The campaign had about a third of the precinct committeemen supporting me. I remember Nunda Township Supervisor Ted Sterns, after whom Sterns Woods is named, telling me that I should wait my turn, that I was young, that I had time.

(A neighbor across the way from his basket show on Woodstock Street said he ran a bookie joint. He said there was an incredible amount of traffic in and out of the little building that was torn down to be part of the Crystal Lake City Hall parking lot.)

Another precinct committeeman from McHenry Township told me I would be eaten alive by the tigers in the courthouse.

When I campaigned at the small grocery store in Fox River Grove, the Republican precinct committeeman called to complain that I had not asked his permission. Ted Mandale was a Goldwater Republican who later moved to Lake Forest where I reconnected with him and his wife Ruth after I became more conservative.

Because the election was held the second Tuesday of June, I had plenty of time to knock on doors—some 4,000, I think. The county’s population was about 90,000 at the time.
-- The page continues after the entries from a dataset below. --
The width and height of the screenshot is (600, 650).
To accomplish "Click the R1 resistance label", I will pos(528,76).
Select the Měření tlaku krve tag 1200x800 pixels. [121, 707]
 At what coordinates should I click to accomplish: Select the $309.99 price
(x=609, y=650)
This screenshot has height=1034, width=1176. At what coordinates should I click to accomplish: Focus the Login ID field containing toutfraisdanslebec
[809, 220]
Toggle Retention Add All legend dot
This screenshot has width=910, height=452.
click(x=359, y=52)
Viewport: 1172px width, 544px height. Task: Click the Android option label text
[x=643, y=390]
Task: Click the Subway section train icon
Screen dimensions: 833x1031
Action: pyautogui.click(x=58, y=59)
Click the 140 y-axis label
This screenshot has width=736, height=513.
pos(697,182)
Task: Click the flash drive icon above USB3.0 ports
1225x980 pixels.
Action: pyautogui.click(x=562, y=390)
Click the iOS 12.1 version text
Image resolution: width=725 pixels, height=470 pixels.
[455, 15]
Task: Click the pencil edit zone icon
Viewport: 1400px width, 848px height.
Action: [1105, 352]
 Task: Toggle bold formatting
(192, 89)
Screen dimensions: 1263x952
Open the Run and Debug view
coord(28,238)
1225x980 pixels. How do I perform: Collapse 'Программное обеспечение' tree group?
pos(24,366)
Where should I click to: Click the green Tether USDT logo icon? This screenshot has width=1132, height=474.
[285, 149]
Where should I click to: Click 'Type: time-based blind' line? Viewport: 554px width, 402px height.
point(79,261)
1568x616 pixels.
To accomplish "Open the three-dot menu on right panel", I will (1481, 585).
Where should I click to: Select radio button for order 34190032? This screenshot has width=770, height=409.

With nightfall being pretty late, I found that I could knock on doors until 8:45 without scaring people. Of course, it helped that I was young. I sensed many of the older women gave me the same benefit of the doubt they would have given their grandsons.

In any event, I put these little posters up all over McHenry County. Supporters of the other two candidates, Harvard Police Chief Gene Brewer and Hartland Township Supervisor and county board member Ray Murphy thought there must be at least six people putting them up.

But it was just me.

I even put one on a telephone pole outside the police department door. It stayed up for years, but was probably a bad idea, because Brewer probably just got more energized every time he saw it.

After Earth Day in 1969, Jack Schaffer and I pretty much agreed that signs on poles and in rights-of-ways were something that no longer seems appropriate.

The right-of-way avoidance continued until Don Manzullo ran for congress in 1992. Apparently he had more signs than he could find supporters to give permission to place on their properties. Maybe it was because he was running against Schaffer and McHenry County was his “home town.”

Signs have been illegally put in road rights-of-way ever since.

My father designed the sign, by the way.